Pochodzenie można opisać lub przedstawić graficznie w formie diagramu , czyli okazać rodowód.

 

Rodowód to ukazanie przodka i jego potomstwa.

 

Tutaj jest jeden problem, o którym należy wspomnieć. Rodowód jest pojęciem względnym, bo można wykazywać go tylko po stronie ojcowskiej lub ukazać go po stronie tylko matczynej, ale też można ukazywać rodowód w sposób mieszany. W tym ostatnim przypadku na ogół się zdarza, że osoba wywodzi swe pochodzenie raz po stronie męskiej, później “przeskakuje” na stronę matczyną. Określenie zasad wykonania rodowodu jest ważne. Brak zasad, swoistych warunków brzegowych , może być poparte stwierdzeniem, że i tak prawie wszystkie geny, które posiadamy są totalnie pomieszane i jesteśmy w tym sensie genowym statystycznie jednorodni, homogeniczni. Tak myśląc nie ma sensu wykonywania rodowodu, bo i tak jesteśmy Europejczykami, a naszym gniazdem rodowym jest Europa. Wykonanie więc rodowodu w sposób mieszany (lub pomieszany) gdzie ilość “przeskoków’ pomiędzy liniami męskimi i żeńskimi może być dowolna może dowieść, że jesteśmy spokrewnieni z Karolem Wielkim, Mieszkiem I, Aleksandrem Wielkim, a nawet Kopernikiem.
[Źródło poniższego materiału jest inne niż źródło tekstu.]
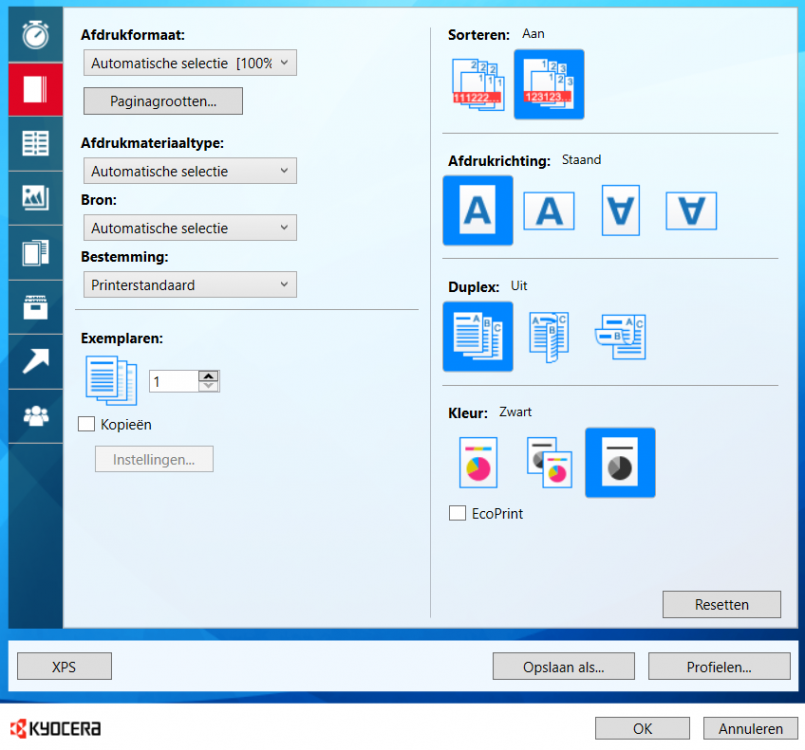
Task: Enable long-edge duplex printing icon
Action: coord(548,336)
Głębokie wywody rodowodów mieszanych należy traktować w sposób rozrywkowy lub pobłażliwie, gdyż prawdopodobnie jakiś “genealog wyższej próby” zarobił niezłą kasę, a rodowody te są wynikiem myślenia o genealogii, że są środkiem do “uszlachcenia” osoby zamawiającej lub wykonującej swój rodowód.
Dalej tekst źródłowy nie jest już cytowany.